What do Sandwich dwellers eat? We take a trip to three towns named after the famous snack.
It may be 60 miles from the spot where the Earl of Sandwich reputedly ordered a snack and changed the course of food history, but the picturesque Kent town of Sandwich has a claim to being the home of the sandwich.
And it’s egg and cress and smoked salmon varieties that tempt the local palate most, according to Dominic Parker of the Salutation country house and tea rooms in the town.
He and other businesses in local trade association the Sandwich Guild are also behind a longer-term initiative to revive the Kentish huffkin, a wide flat bread roll with a soft crust.
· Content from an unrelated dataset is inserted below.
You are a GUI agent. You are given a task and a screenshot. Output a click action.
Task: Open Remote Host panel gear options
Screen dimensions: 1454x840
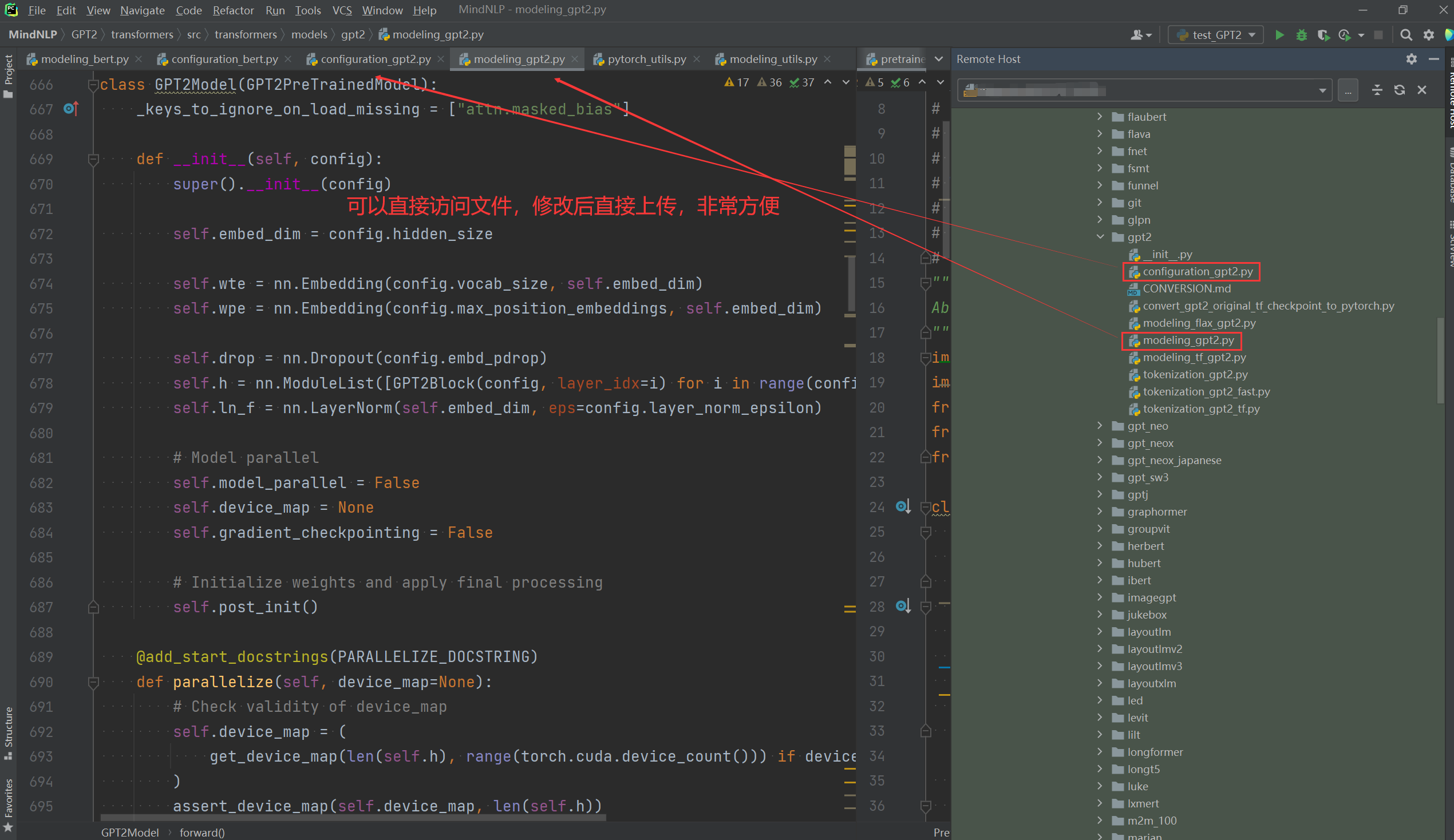[x=1411, y=59]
Three thousand miles away in the Massachusetts seaside town of Sandwich, named after the Kentish town by early Quaker settlers, tastes are very different. Bob King, who runs the Café Chew with the motto “Have a Sandwich in Sandwich”, says: “Our most popular sandwich right now is the Smokey Dutchman: turkey breast, lettuce, tomato, smoked bacon, and smoked Gouda cheese on a Bavarian pretzel roll with herbed mayonnaise.”
Spin the globe to the Sandwich Islands discovered by Captain Cook in 1779 and named after his sponsor – it’s that earl again. We know the islands as Hawaii today.
Leading chef Alan Wong, whose eponymous restaurant in Honolulu is a favourite of Barack Obama, uses the sandwich to promote Hawaiian cuisine.
His version of the BLT includes kalua pig – a traditional dish of slow-cooked pork – in a grilled onion bun with garlic flavoured Boursin cheese, tomatoes and lettuce.
He says: “Our other popular sandwiches include one with local mahi-mahi fish fried using a Japanese tempura batter that is light and crispy. The sandwich is then served with a tsuyu, a light soy-based dipping sauce.
“Most of our sandwiches consist of ingredients between two slices of bread but in the past we’ve used a malasada, a Sweet, fried Portuguese doughnut.”